* _Task objective_
The Mental Health Week text below names the roles that empathy ties people together as. List all of them.

** Quoted passage follows **

May 2 – 8 is Mental Health Week across Canada. It has become a week of increasing attention as it not only recognizes the importance and impact of the mental health challenges we all face, but also normalizes them so we are able to bring them into the open, which is the first step in managing them.
In our world, a problem requires a solution. Things need to be fixed. Mental health is a form of health like any other but dealing with it can often be much more complicated than a wound or a disease. The sources and manifestations can be many and complicated. There is often no quick solution.
This is why I use the word “manage”. For many people dealing with mental health struggles is a matter of managing them. Some good days, some not so good. Support and treatment are ways to make life better and people should seek out resources to help them. Often with support those issues can be reduced or alleviated, but for many, life continues with them in one form or another.
The theme of mental health this week is Empathy. I think it’s an appropriate one. Empathy is the ability to understand and share the feelings of another. It’s the tie that binds us together as coworkers, caregivers, family, friends and neighbours.
With mental health, empathy is essential. It’s how we allow others to bring their issues out of the darkness and seek help. It’s how we allow ourselves to do the same. By being empathic we are understanding that every day is part of a process that we are all working on in our own way somehow.
This week I ask you to reflect on the word empathy and offer it to those around you. People whom you may or may not know: a stranger in front of you at the grocery store who unbeknownst to you is going through a hard time, a family member with whom you might have differing opinions, to yourself for being human in an uncertain time.
As you’ve heard many times before, we are all in this together. The pandemic, work, life, family, whatever. By giving and receiving empathy we can all manage what we’re going through working our way toward a better day every day.

** End of Quoted passage **
** Dataset records follows **

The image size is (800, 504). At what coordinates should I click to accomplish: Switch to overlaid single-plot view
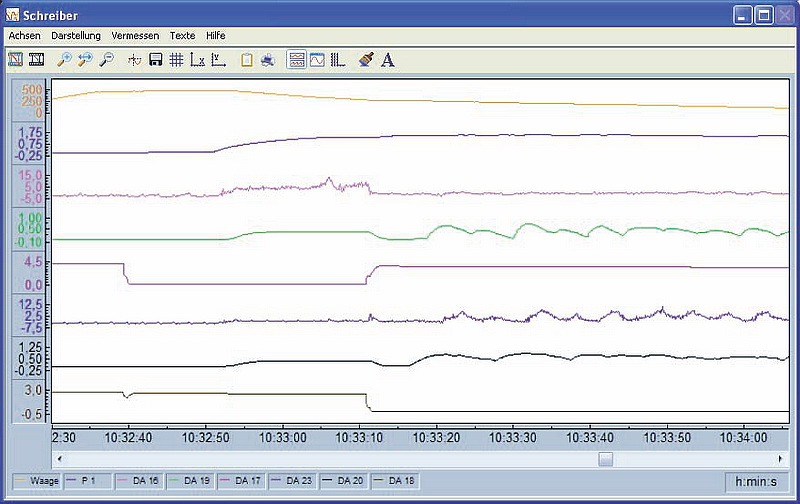click(317, 60)

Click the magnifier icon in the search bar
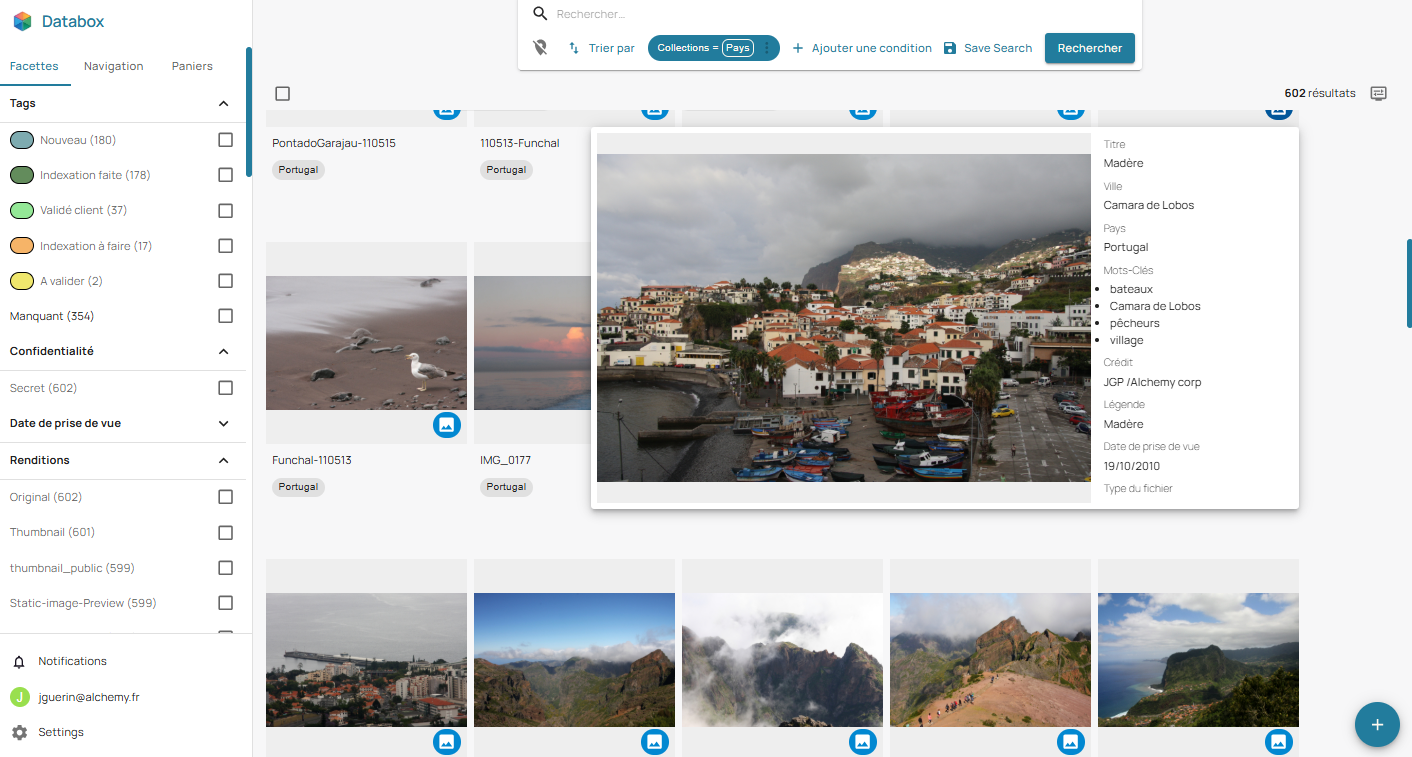541,14
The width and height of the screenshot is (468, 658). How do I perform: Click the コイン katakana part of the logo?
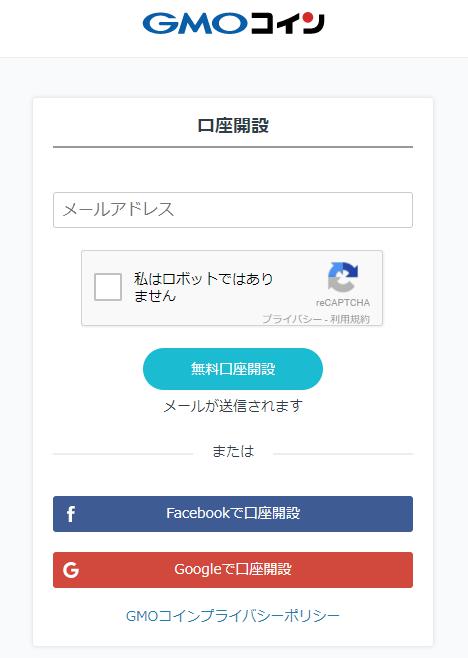[x=288, y=24]
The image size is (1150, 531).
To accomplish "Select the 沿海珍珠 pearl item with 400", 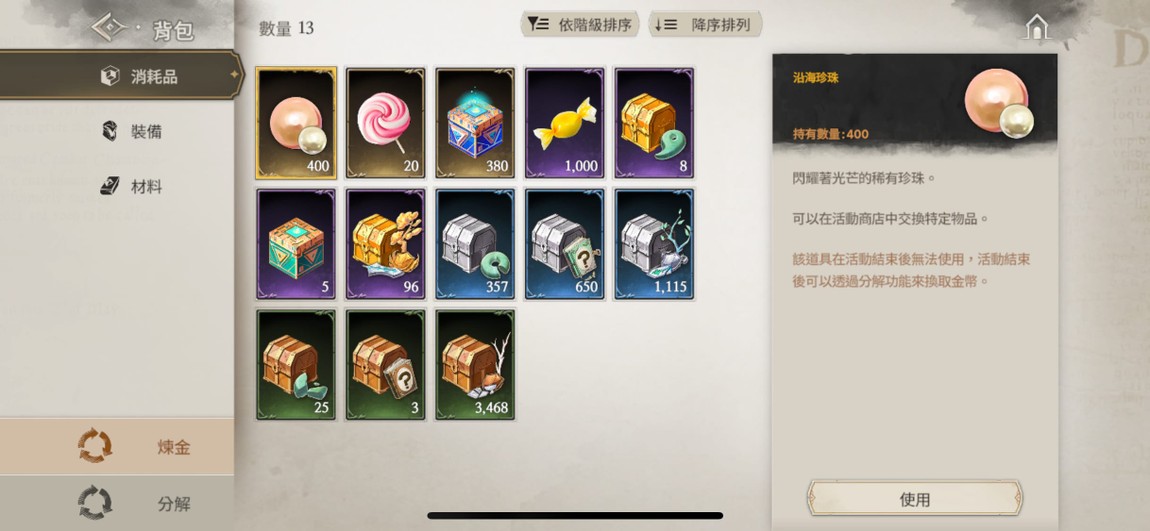I will pyautogui.click(x=296, y=123).
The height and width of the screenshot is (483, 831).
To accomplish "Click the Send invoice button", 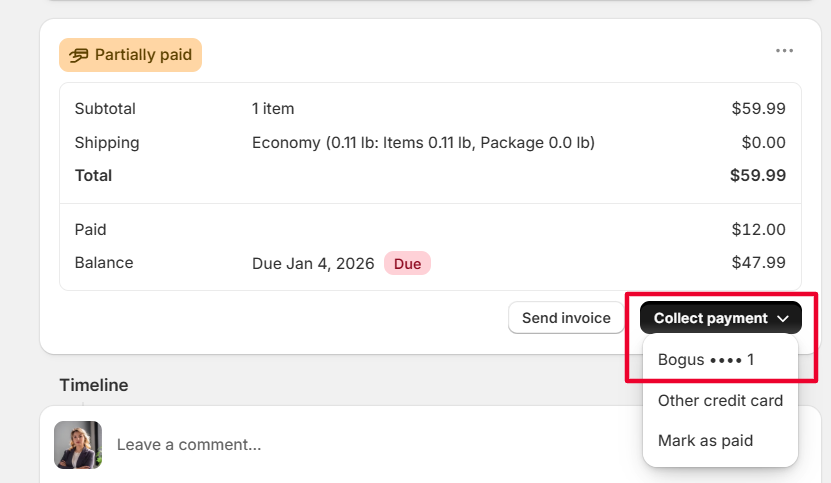I will pos(566,318).
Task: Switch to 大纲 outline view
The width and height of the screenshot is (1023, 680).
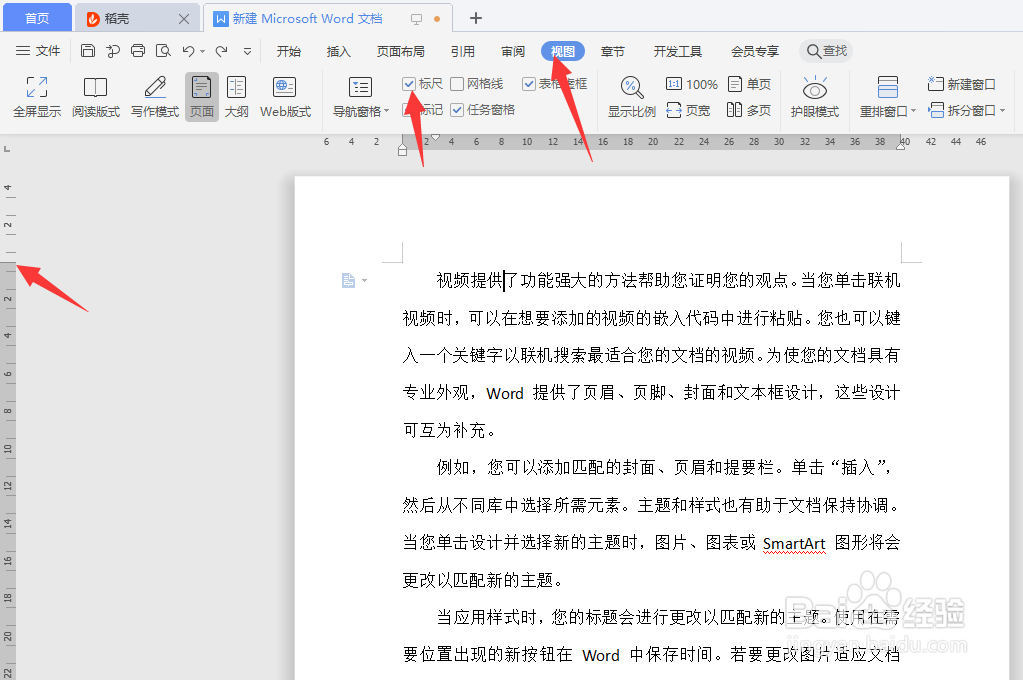Action: coord(237,96)
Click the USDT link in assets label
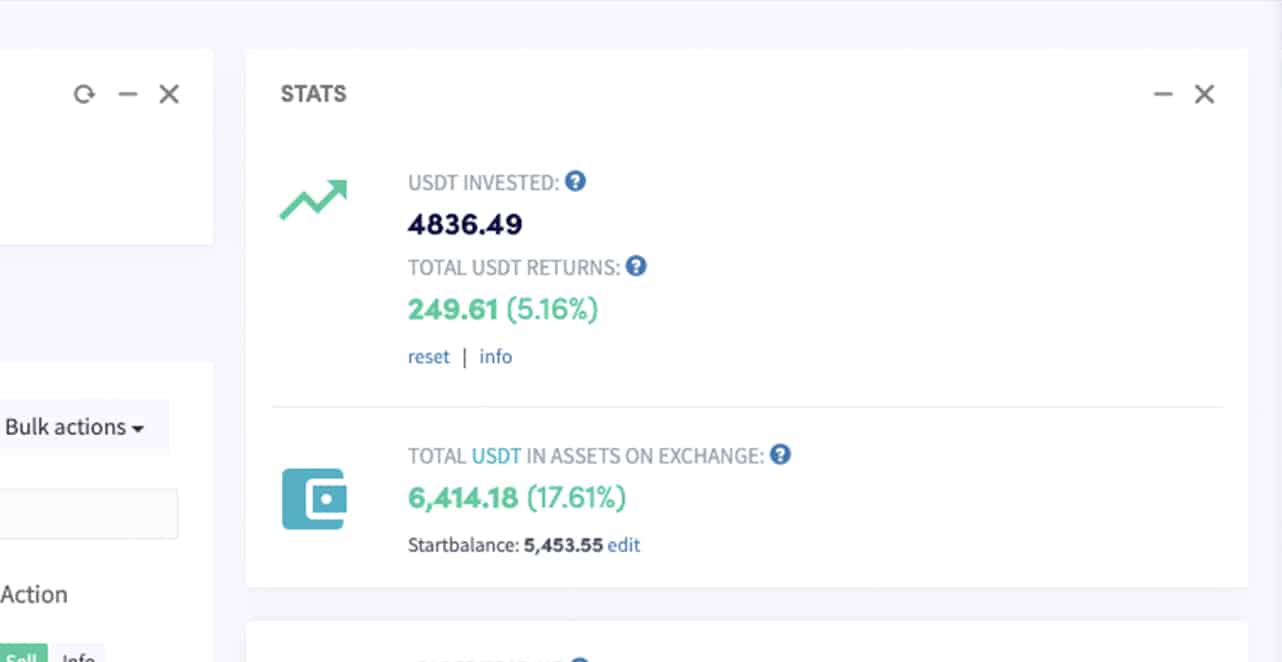Image resolution: width=1282 pixels, height=662 pixels. (496, 456)
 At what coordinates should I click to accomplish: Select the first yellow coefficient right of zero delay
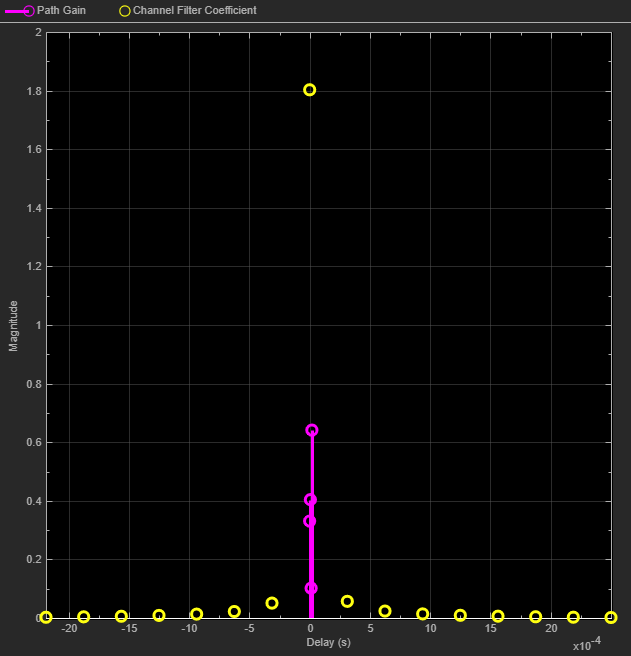click(347, 601)
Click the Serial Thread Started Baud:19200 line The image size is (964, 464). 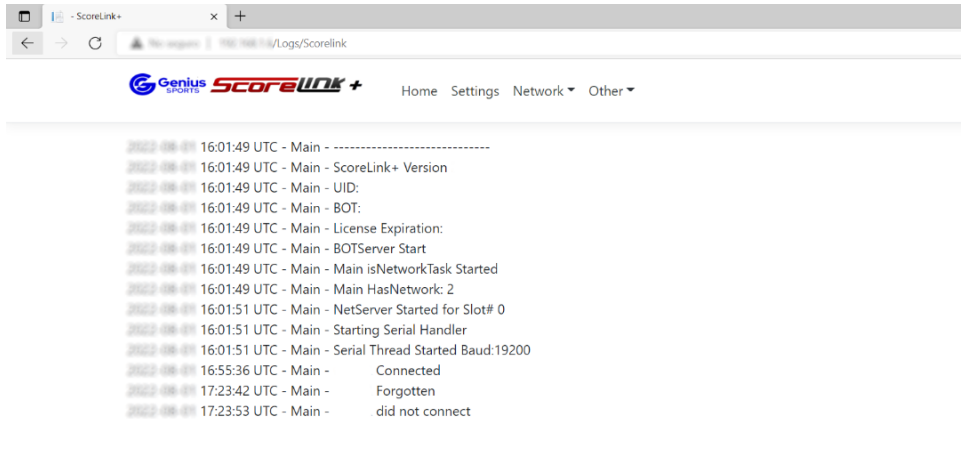click(x=328, y=350)
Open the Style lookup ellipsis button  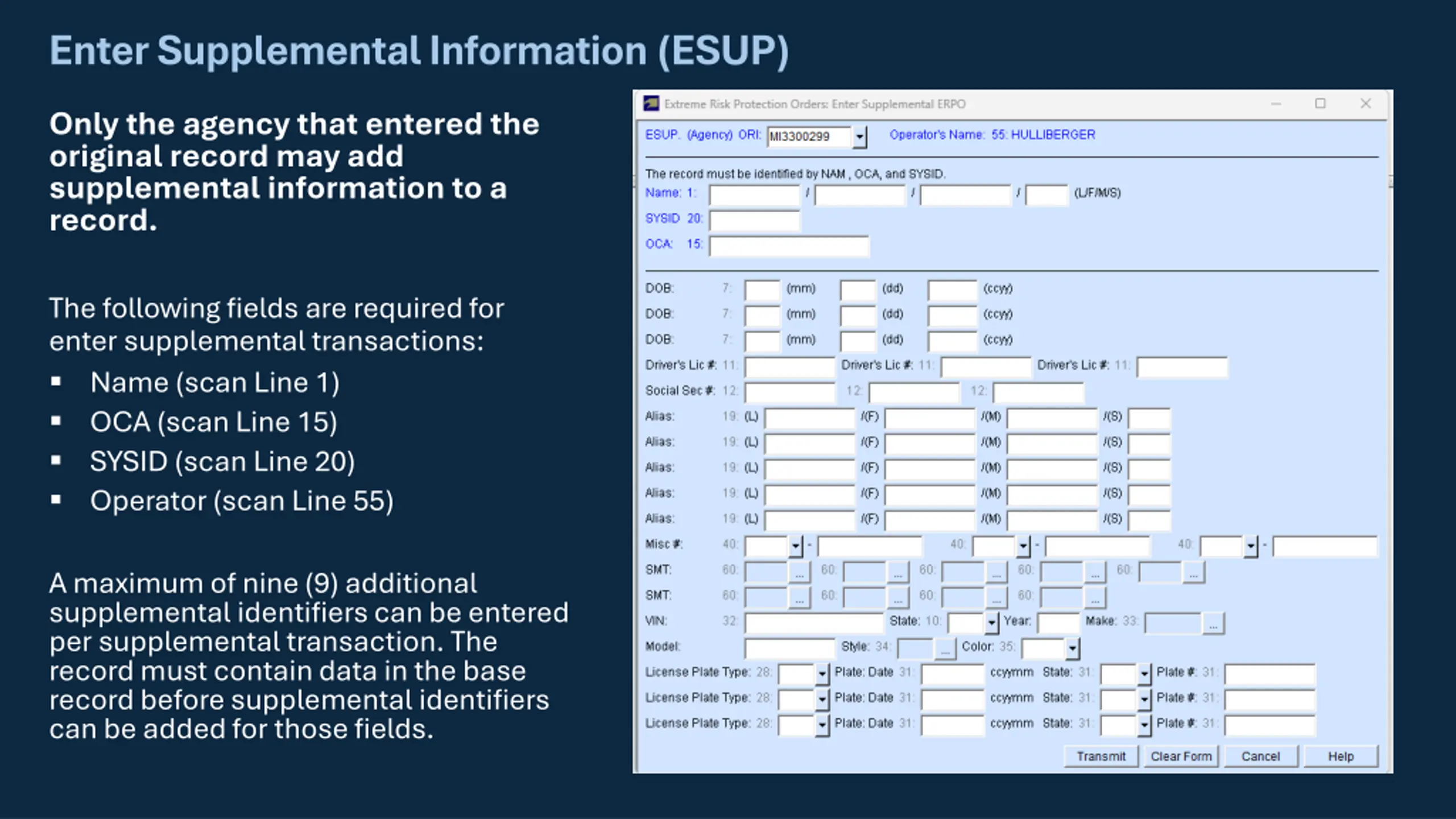pyautogui.click(x=945, y=649)
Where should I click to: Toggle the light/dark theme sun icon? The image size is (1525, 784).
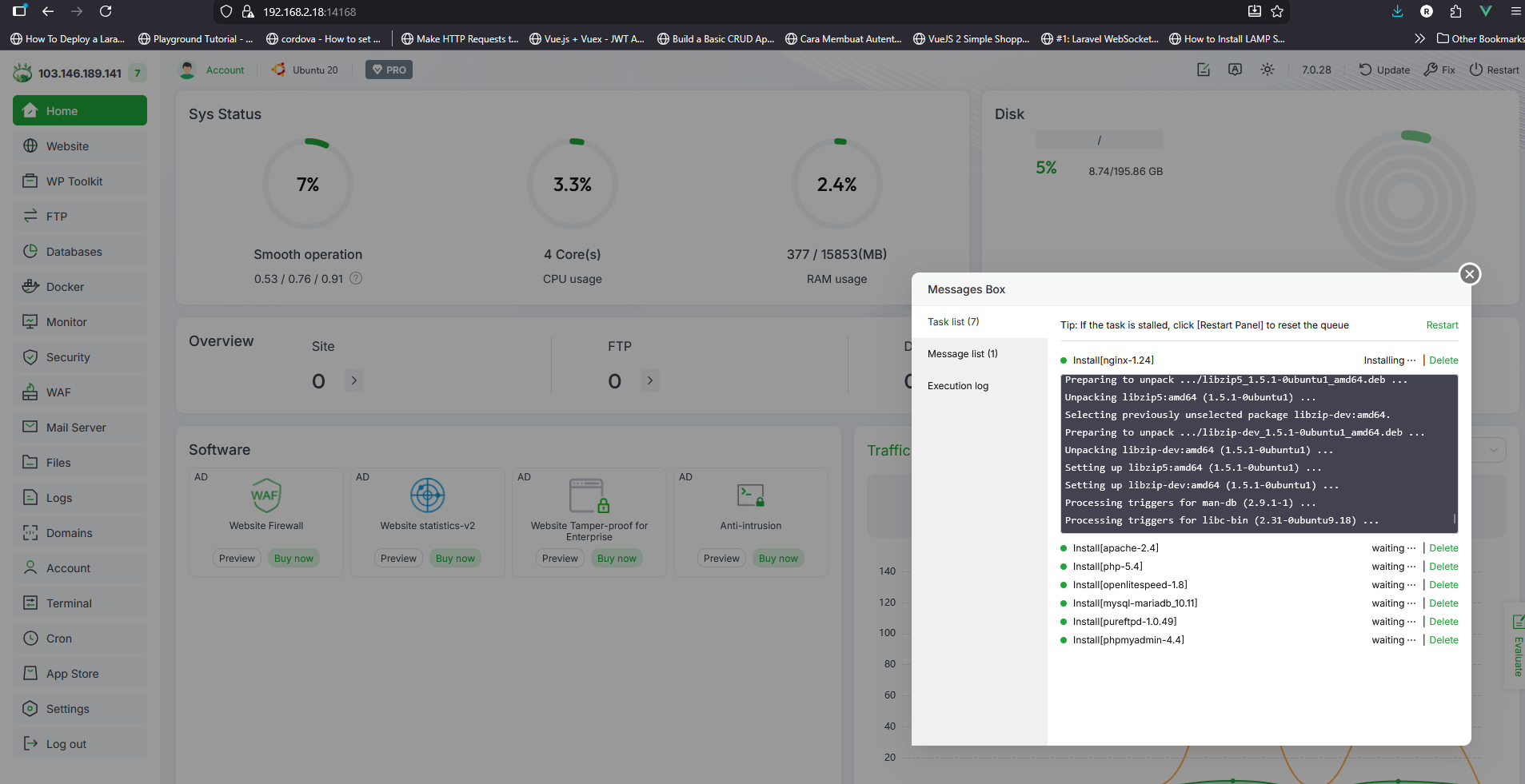[x=1268, y=70]
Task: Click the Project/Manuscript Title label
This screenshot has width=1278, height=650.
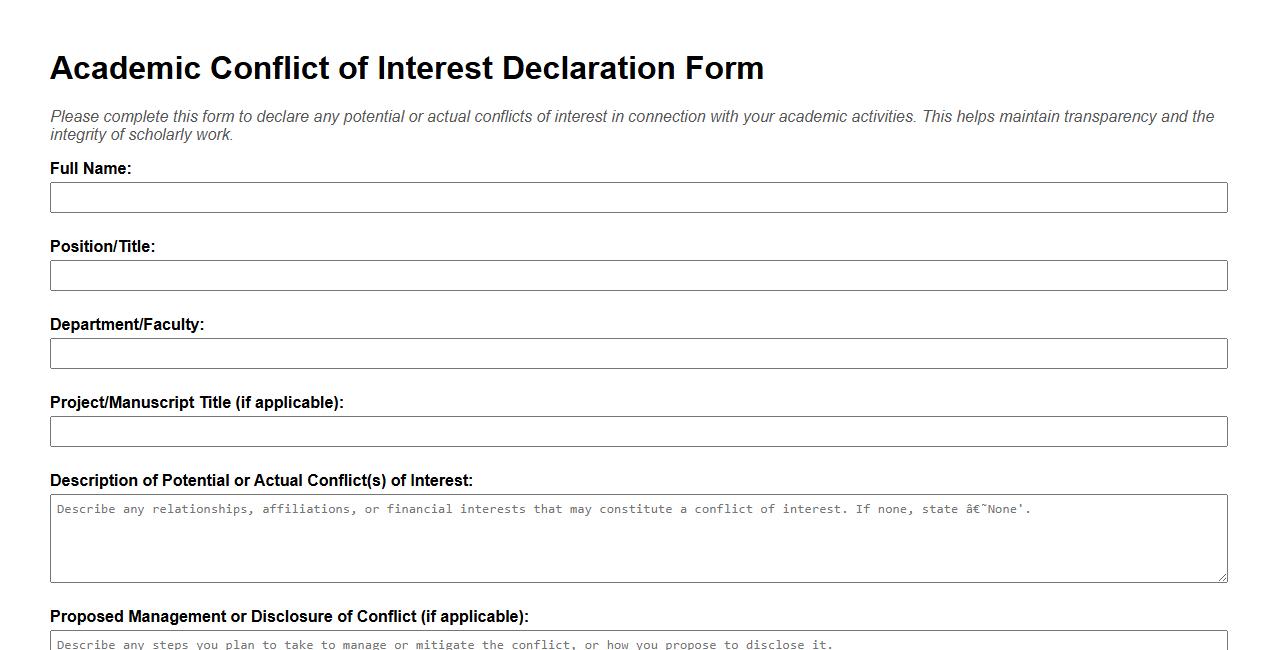Action: click(196, 402)
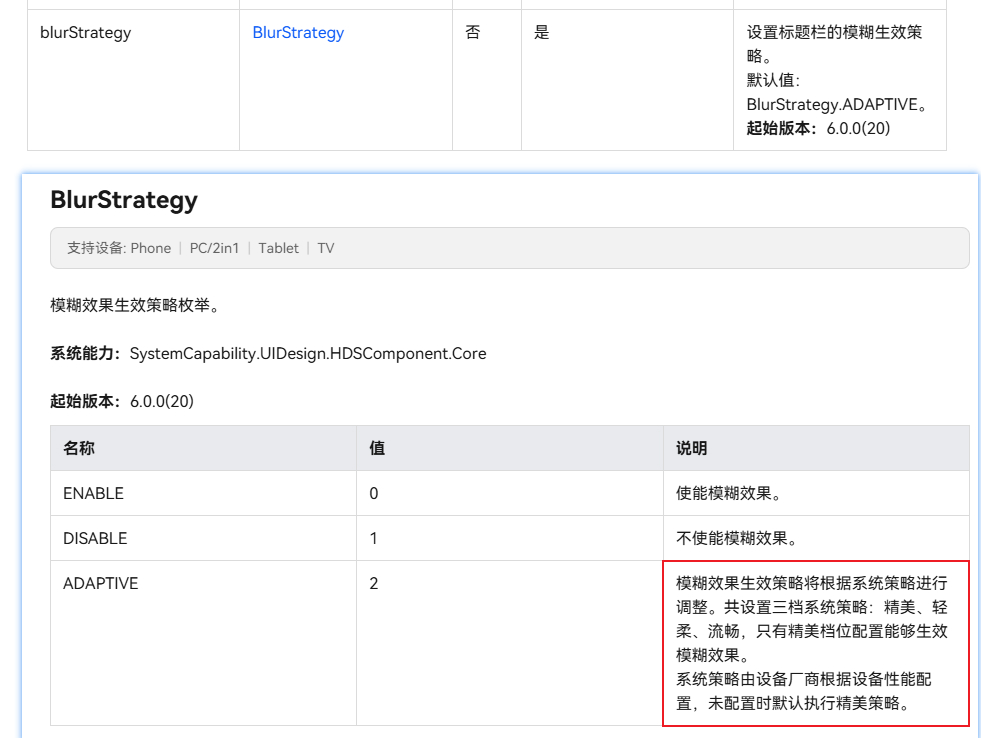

** End of Dataset records **

* _Task solution_
coworkers, caregivers, family, friends, neighbours